Python Arrays

In Python, there are several data structures available for storing collections of values, including lists, tuples, and dictionaries. Arrays are another type of collection that is commonly used in other programming languages, but they are not as commonly used in Python.

Python has built-in support for arrays through the array module, which provides an efficient way to store and manipulate homogeneous collections of numerical data. Homogeneous means that all the elements of an array must be of the same type.

To use the array module, you first need to import it:

import array

You can then create an array by specifying the type of data it will store and providing a sequence of values to initialize it:

my_array = array.array('i', [1, 2, 3, 4, 5])

In this example, my_array is an array of integers ('i'), initialized with the values 1, 2, 3, 4, and 5.
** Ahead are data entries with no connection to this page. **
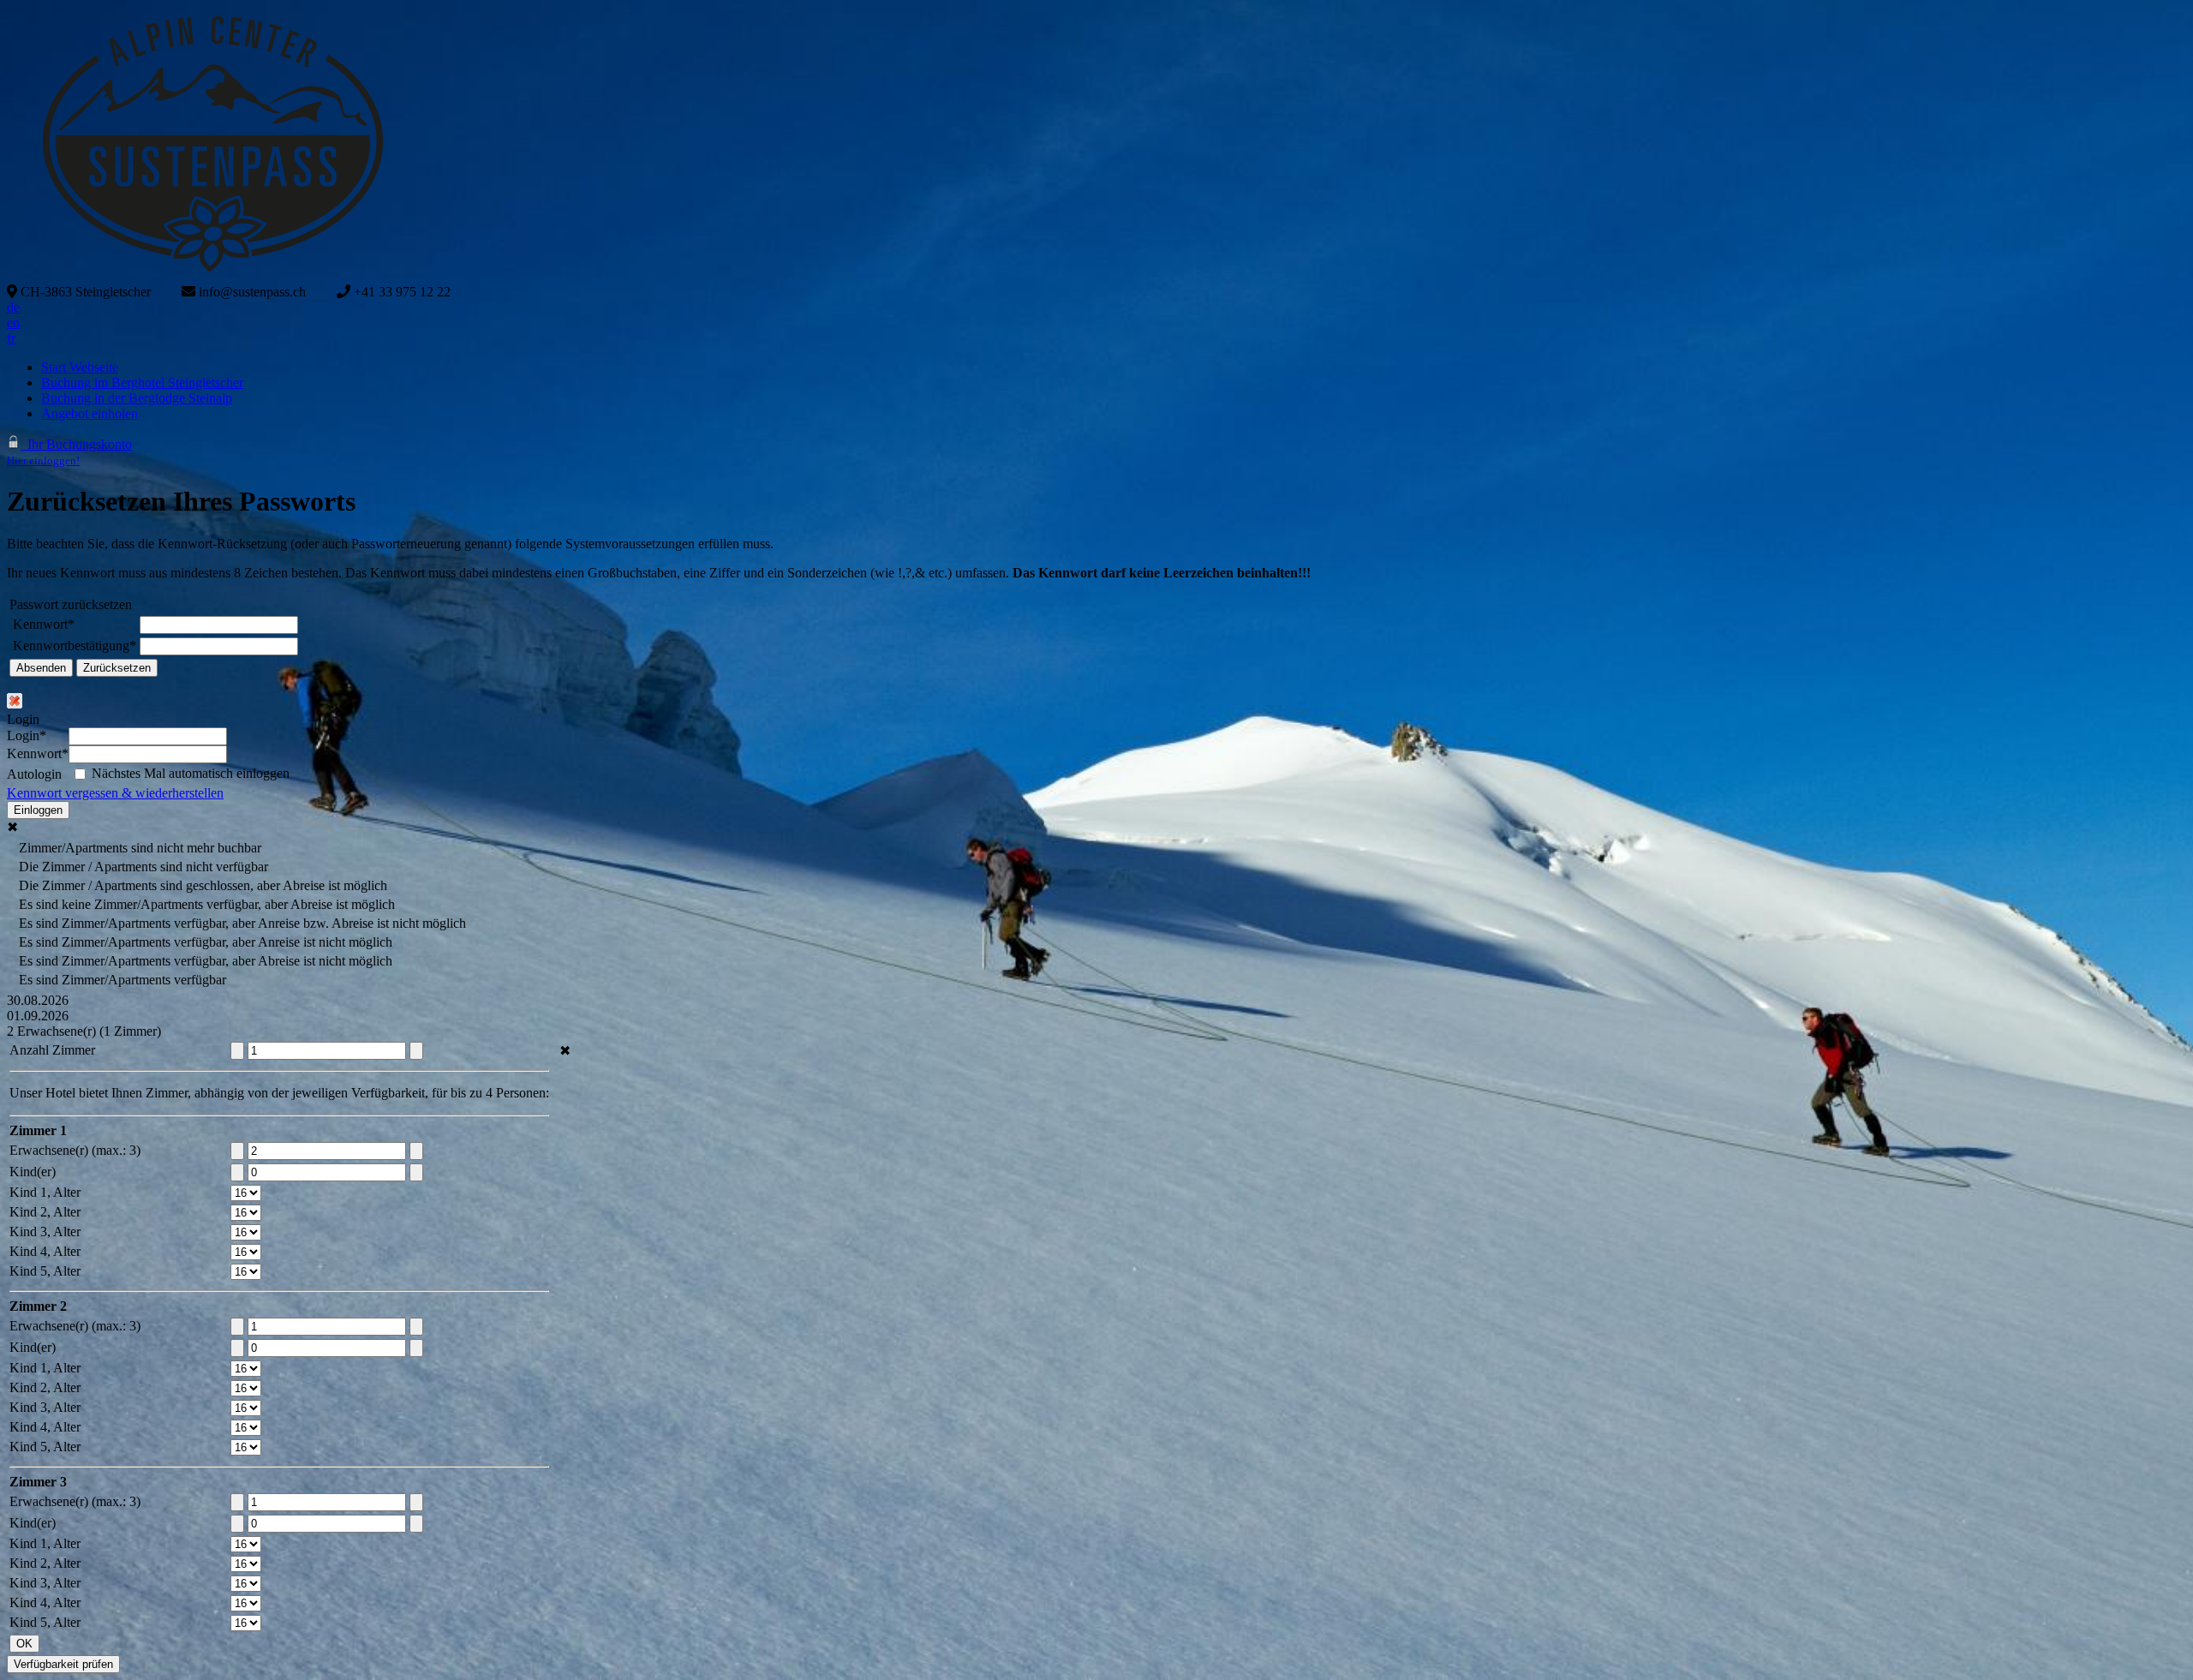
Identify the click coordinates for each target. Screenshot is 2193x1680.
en (13, 322)
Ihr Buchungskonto (69, 452)
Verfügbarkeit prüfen (63, 1664)
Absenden (41, 667)
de (13, 307)
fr (11, 338)
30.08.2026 (38, 1000)
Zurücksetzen (117, 667)
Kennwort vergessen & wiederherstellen (115, 793)
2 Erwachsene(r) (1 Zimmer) (84, 1031)
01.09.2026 (38, 1015)
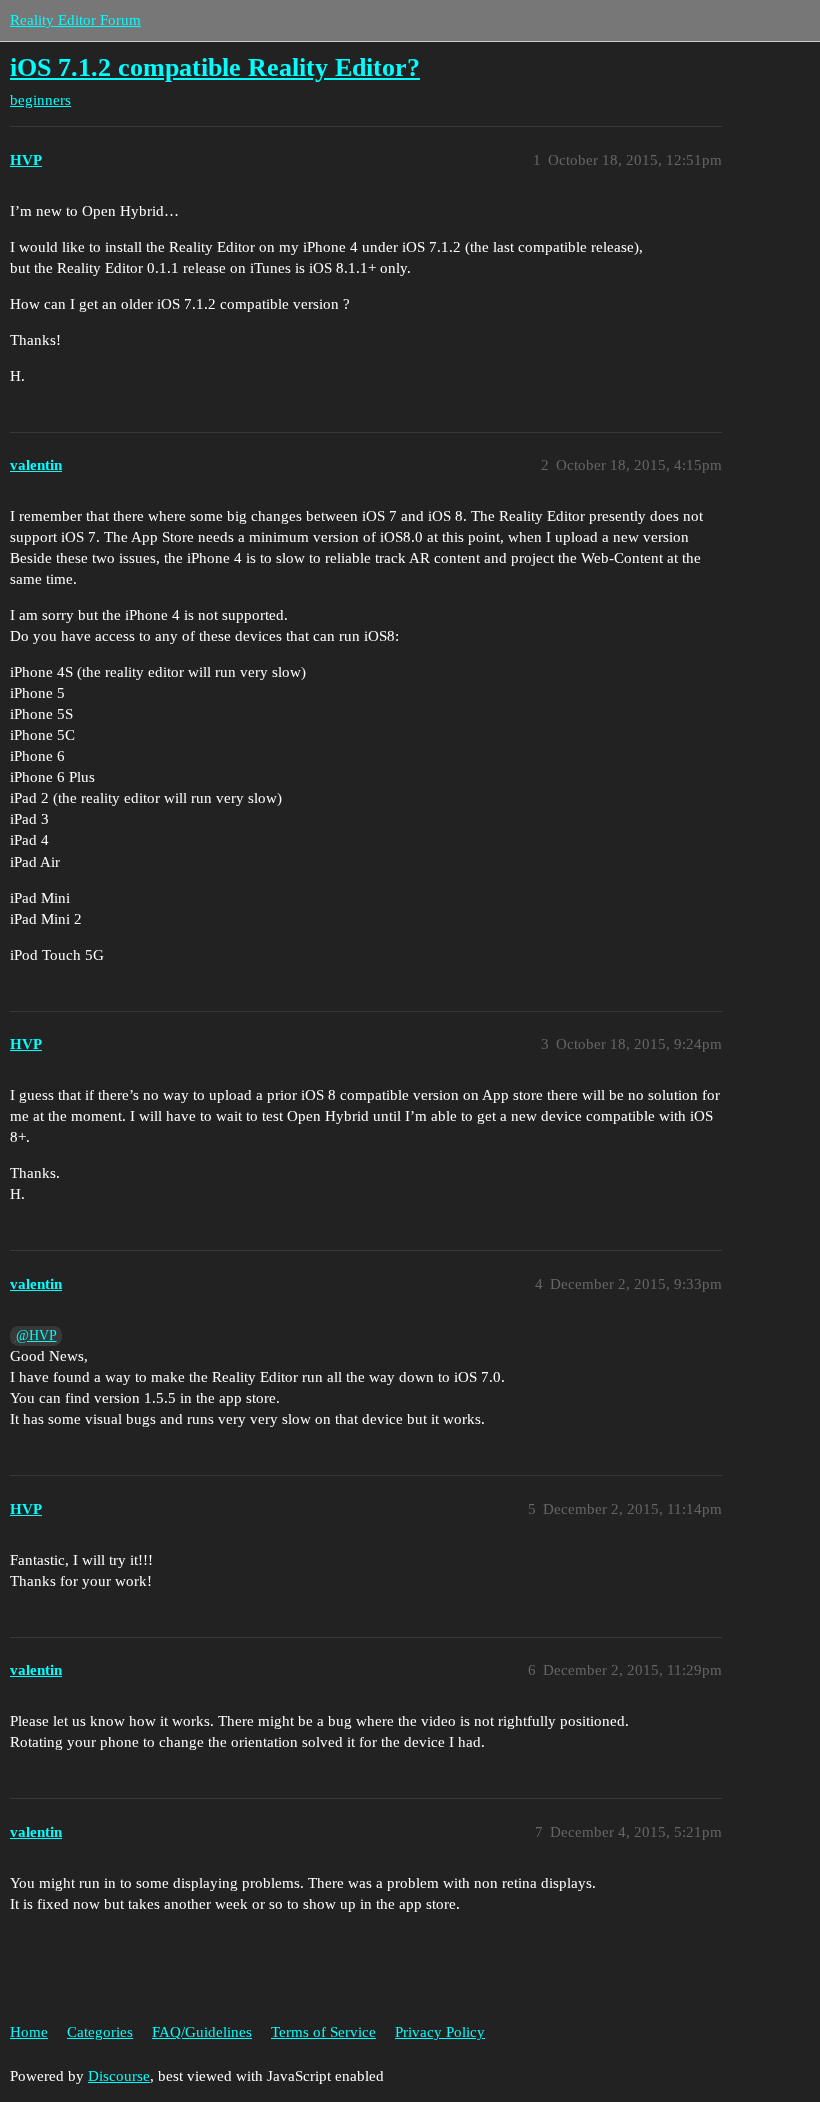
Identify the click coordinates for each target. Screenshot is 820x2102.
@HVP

Once you have created an array, you can access its elements using indexing, just like you would with a list:

print(my_array[0])  # prints 1
print(my_array[2])  # prints 3

You can also modify the values of an array by assigning to its elements:

my_array[0] = 10
print(my_array[0])  # prints 10

The array module provides several other methods for manipulating arrays, including appending and extending arrays, slicing, and sorting. You can find more information on these methods and other details about using arrays in the Python documentation.

Array operations:

Arrays support a variety of operations that allow you to manipulate and work with their elements. Here are some of the most common operations:

  1. Accessing Elements: You can access the elements of an array using indexing, just like with a list. For example, my_array[0] would return the first element of the array.
  2. Modifying Elements: You can modify the values of an array by assigning new values to its elements. For example, my_array[0] = 5 would change the value of the first element to 5.
  3. Slicing: You can create a new array by slicing a portion of an existing array. For example, new_array = my_array[1:3] would create a new array containing the second and third elements of my_array.
  4. Appending: You can append new elements to an array using the append() method. For example, my_array.append(6) would add the value 6 to the end of the array.
  5. Extending: You can extend an array by appending the elements of another array using the extend() method. For example, my_array.extend([6, 7, 8]) would add the values 6, 7, and 8 to the end of the array.
  6. Deleting Elements: You can remove elements from an array using the remove() method or the del keyword. For example, my_array.remove(5) would remove the first occurrence of the value 5 from the array, while del my_array[0] would delete the first element of the array.
  7. Sorting: You can sort the elements of an array using the sort() method. For example, my_array.sort() would sort the elements of the array in ascending order.
  8. Reversing: You can reverse the order of the elements in an array using the reverse() method. For example, my_array.reverse() would reverse the order of the elements in the array.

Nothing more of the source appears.